Where is the start of the Camino de Santiago? is a very common question we get here at CaminoWays.com.
Many people talk about ‘the Camino‘ but there are many ways and many Caminos, all leading to one place: Santiago de Compostela and the tomb of Saint James in the city’s cathedral.The Camino de Santiago is not just one route, as traditionally the Camino started from one’s own home, wherever that might have been.
The Way of Saint James more commonly known as the Camino de Santiago, was one of the most important pilgrimages in the Middle Ages, along with Rome and Jerusalem. Rich and poor made their way to the shrine of Saint James in Santiago de Compostela to repent and atone for their sins.
The earliest records of visits to Saint James in Santiago de Compostela date back to the 9th century, in the time of the Kingdom of Asturias, while the 12th century Codex Calixtinus, an illustrated manuscript attributed to Pope Callixtus II but now believed to be the work of French scholar Aymeric Picaud, is the first guide offering advice and practical information to pilgrims embarking on their journey on the Camino de Santiago.
No matter how much advice the Codex could offer, being a pilgrim in the Middle Ages was a dangerous adventure. And that is the reason many ‘main’ Camino routes developed, as it would be much safer to travel on a set route along with other pilgrims, instead of negotiating quiet and more dangerous roads on their own.
Starting points on the Camino de Santiago routes
The most popular route and what people have come to think of as ‘the Camino’ in recent decades is the French Way, the Camino Francés, depicted in books, documentaries and movies such as The Way. This is the route starting in Saint Jean Pied de Port in France, some 800km away from Santiago, over the French border.
The French Way crosses the North of Spain: from Saint Jean Pied de Port in the Basque Country across the Pyrenees along the Napoleon Pass to Roncesvalles, then to Pamplona, the Rioja region and its vineyards, on to Castilla y León, the vast Meseta, the breath taking Mountains of León, El Bierzo and finally the green hills of Galicia before reaching Santiago.
The French Way was a very popular trail, one that kings, nobles and clergy invested in to keep pilgrims safe, building bridges, hospitals and other infrastructure. Towns and cities sprouted and developed along the Camino Francés.

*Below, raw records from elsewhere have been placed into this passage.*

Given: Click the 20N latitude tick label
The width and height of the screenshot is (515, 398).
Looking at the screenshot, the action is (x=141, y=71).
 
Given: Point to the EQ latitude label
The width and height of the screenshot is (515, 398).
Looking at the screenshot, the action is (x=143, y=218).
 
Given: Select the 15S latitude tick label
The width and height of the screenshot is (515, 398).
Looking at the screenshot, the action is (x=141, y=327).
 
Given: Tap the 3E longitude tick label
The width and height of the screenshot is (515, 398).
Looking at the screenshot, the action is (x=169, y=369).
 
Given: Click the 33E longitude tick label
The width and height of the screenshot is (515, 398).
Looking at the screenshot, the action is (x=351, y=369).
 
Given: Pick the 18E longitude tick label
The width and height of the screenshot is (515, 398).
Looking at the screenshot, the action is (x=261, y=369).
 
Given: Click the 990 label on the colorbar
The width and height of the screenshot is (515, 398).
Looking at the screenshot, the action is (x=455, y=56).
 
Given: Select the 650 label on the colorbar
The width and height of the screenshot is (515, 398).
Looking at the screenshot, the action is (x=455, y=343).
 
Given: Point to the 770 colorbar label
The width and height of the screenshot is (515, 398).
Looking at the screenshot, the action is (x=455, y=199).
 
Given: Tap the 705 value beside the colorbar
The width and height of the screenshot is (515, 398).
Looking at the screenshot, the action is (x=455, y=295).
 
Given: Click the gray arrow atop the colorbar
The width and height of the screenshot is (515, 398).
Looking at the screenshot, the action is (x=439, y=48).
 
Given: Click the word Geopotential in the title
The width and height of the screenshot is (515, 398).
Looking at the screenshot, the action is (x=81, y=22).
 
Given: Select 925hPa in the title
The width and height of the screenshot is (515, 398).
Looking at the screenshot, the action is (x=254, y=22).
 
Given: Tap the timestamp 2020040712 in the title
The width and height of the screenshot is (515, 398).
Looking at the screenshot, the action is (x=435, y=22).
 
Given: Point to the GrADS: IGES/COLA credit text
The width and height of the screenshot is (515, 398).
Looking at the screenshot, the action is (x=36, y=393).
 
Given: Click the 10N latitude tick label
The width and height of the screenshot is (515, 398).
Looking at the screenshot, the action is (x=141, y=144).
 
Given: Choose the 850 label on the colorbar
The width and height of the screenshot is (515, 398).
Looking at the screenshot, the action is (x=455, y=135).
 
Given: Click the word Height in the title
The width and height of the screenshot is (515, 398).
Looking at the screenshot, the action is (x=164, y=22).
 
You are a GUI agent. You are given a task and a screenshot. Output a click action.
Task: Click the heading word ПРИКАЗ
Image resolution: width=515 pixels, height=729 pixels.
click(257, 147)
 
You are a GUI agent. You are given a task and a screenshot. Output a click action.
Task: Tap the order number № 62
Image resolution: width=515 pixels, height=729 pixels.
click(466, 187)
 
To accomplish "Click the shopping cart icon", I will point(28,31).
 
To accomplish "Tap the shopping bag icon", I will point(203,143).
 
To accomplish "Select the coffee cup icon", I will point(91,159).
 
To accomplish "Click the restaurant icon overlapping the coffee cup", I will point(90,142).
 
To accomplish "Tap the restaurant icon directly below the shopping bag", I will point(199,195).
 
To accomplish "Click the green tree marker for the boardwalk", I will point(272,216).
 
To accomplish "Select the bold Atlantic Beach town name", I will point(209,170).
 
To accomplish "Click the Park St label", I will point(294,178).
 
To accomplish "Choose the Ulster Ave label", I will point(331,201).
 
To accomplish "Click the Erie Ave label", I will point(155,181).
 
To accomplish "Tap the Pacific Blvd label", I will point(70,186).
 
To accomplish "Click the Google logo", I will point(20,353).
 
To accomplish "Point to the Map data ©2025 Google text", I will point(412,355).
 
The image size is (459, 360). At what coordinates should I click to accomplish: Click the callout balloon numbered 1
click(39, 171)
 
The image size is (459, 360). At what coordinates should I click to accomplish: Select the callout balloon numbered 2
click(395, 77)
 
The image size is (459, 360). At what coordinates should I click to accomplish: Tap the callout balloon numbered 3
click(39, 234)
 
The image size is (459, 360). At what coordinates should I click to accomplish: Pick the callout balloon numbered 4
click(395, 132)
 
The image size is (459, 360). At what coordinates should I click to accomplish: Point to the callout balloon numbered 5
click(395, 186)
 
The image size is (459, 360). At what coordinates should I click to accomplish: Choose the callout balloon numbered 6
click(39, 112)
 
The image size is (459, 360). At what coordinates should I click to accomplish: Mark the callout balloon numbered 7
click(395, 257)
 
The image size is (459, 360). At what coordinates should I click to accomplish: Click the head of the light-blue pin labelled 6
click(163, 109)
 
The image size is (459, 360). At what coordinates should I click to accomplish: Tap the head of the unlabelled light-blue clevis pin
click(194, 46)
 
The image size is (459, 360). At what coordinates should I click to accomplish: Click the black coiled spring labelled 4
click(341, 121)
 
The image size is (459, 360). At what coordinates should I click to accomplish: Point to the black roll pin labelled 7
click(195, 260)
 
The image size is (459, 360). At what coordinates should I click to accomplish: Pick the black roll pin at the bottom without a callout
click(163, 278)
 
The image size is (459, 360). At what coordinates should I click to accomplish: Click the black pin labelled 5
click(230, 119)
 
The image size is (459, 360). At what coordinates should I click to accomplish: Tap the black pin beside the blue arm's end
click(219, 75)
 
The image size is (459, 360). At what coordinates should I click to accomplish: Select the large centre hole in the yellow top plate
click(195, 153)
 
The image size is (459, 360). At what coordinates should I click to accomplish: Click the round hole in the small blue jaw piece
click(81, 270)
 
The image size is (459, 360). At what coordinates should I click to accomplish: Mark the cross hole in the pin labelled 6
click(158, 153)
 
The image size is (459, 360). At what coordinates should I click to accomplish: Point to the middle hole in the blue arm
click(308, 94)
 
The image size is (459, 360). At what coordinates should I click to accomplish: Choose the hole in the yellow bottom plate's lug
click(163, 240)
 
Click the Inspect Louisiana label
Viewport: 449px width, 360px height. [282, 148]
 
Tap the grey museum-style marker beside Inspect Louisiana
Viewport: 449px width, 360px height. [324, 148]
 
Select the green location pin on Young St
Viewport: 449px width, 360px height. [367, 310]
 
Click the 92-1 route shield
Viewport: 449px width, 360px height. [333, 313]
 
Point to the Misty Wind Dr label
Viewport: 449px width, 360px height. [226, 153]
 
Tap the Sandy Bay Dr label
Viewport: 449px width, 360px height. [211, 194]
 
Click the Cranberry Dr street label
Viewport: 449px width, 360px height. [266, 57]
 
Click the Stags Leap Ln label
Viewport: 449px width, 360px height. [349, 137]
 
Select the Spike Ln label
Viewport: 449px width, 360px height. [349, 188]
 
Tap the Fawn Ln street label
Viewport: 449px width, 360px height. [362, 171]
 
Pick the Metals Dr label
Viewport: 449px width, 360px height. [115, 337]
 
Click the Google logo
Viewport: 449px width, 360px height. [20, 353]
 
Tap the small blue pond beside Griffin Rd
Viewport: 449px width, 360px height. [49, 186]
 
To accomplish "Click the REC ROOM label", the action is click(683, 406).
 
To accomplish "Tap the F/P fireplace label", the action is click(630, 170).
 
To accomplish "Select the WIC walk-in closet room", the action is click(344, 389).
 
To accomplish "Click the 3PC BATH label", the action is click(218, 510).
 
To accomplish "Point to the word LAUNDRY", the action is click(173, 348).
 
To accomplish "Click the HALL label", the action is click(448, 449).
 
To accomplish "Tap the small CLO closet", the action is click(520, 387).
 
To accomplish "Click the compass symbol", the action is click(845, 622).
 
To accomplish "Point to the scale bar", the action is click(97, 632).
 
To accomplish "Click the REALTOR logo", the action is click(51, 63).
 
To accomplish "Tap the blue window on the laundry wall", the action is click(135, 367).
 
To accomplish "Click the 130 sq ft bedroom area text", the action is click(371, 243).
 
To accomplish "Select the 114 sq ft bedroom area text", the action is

But other routes followed by those living far from the French Way also appeared; these are also walked today by Camino enthusiasts, pilgrims and walkers looking to experience and discover different routes to Santiago. They are all special in their own right. Some of the most popular are:
The Portuguese Way developed for pilgrims heading North from Lisbon and Porto. The route was followed by the Queen Isabel of Portugal in her pilgrimage to Santiago in the 13th century.
Pilgrims from the UK and Ireland traditionally travelled by boat to the northern Galician shores and then continued their journey on foot, along what it is now called the English Way, mainly from the port cities of Ferrol or A Coruña.
The Northern Way or Camino del Norte started in the Basque Country and headed West along the coast. It was also used by many arriving by boat to the Northern ports in Spain.
The Original Way or Camino Primitivo, started in Oviedo, Asturias, and is the oldest Camino de Santiago route, as well as the most common route until the 10th century.
Vía de la Plata or Camino Mozárabe was followed by pilgrims from the South of the Peninsula, all the way from Seville. Today, the last 100km of the Vía de la Plata, from the city of Ourense, is one of the most beautiful final walking sections to Santiago.